The vote was a rerun of the Nov. 21 runoff, which the Supreme Court annulled after allegations of widespread fraud. Yanukovych had been named the winner of the earlier vote.
Yanukovych said his campaign team had nearly 5,000 complaints about how the voting was conducted.
He criticized lawmakers who approved election law reforms restricting home voting, and blamed the ruling for leading to the reported deaths of eight elderly voters who went to the polls despite ill health -- and despite the Constitutional Court's decision on the eve of the vote to throw out the restrictions.
He said he would demand the election results be canceled, but said he had not asked his supporters to organize protests.
"We will act in accordance with the laws of Ukraine. We will go down a legal path," Yanukovych said.
Later, however, he said he had lost respect for the court after it annulled the Nov. 21 results, which Yushchenko's camp, international observers and even members of the Central Electoral Commission assailed as fraudulent.
"It breached the constitution and the law," he said. "Today, I can't have faith in such a chamber."
An international observer delegation said Monday that Ukraine had made progress toward meeting international standards for free and fair elections.
"It is our judgment that the people of this great country have made a great step forward to free and fair elections by electing their future president," said Bruce George, the head of the delegation from the Organization for Security and Cooperation in Europe, the Parliamentary Assembly of the Council of Europe and other election watchdogs.
Tension during the fiercely fought election campaign was fueled by the fraud allegations and Yushchenko's claims to have been poisoned by authorities in an assassination attempt. Doctors confirmed he was poisoned by a nearly lethal amount of dioxin, which severely disfigured his face.
Yushchenko will need monthly blood tests to track how quickly the poison is leaving his body.
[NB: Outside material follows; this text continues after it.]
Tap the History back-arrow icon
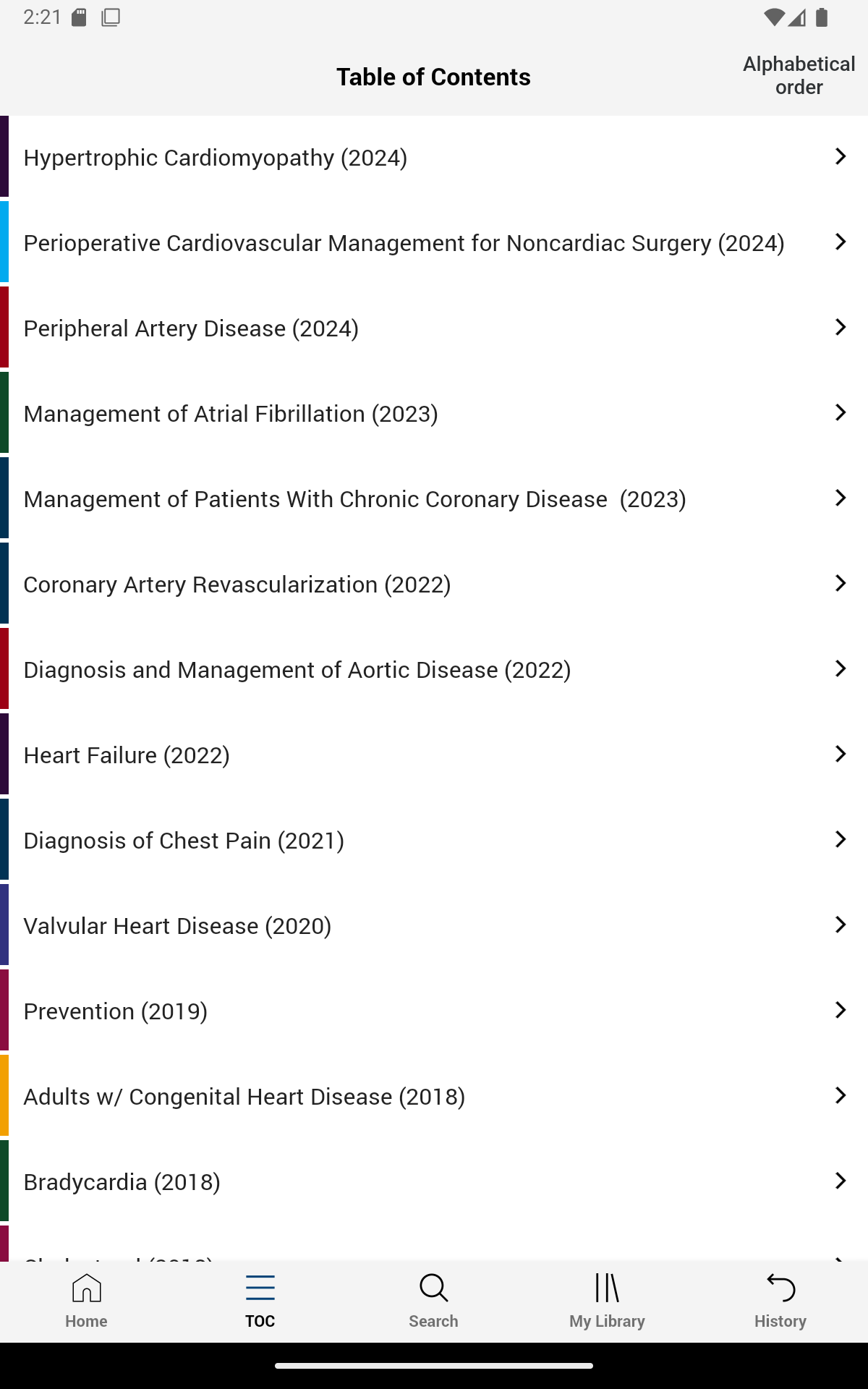 point(780,1288)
Experts say it is likely to dissipate quickly in the first few months but then slow down. Doctors have said they expect a gradual recovery, although they fear an increased long-term risk of a heart attack, cancer or other chronic diseases.
Meanwhile, an official accused by the opposition of helping engineer fraud in the November runoff, Transport Minister Heorhiy Kirpa, was found dead Monday with a gunshot wound, said Railways spokesman Eduard Zanyuk.
The opposition had claimed that Kirpa authorized special trains to ferry Yanukovych supporters from precinct to precinct to vote multiple times. It was unclear whether his death was related to the election.
Thousands of Yushchenko's supporters gathered on Independence Square Monday evening, but their numbers were far smaller than the hundreds of thousands who had jammed the square at the height of protests after the Nov. 21 runoff.
If he is confirmed as president, Yushchenko will take the helm of a nation wracked by corruption.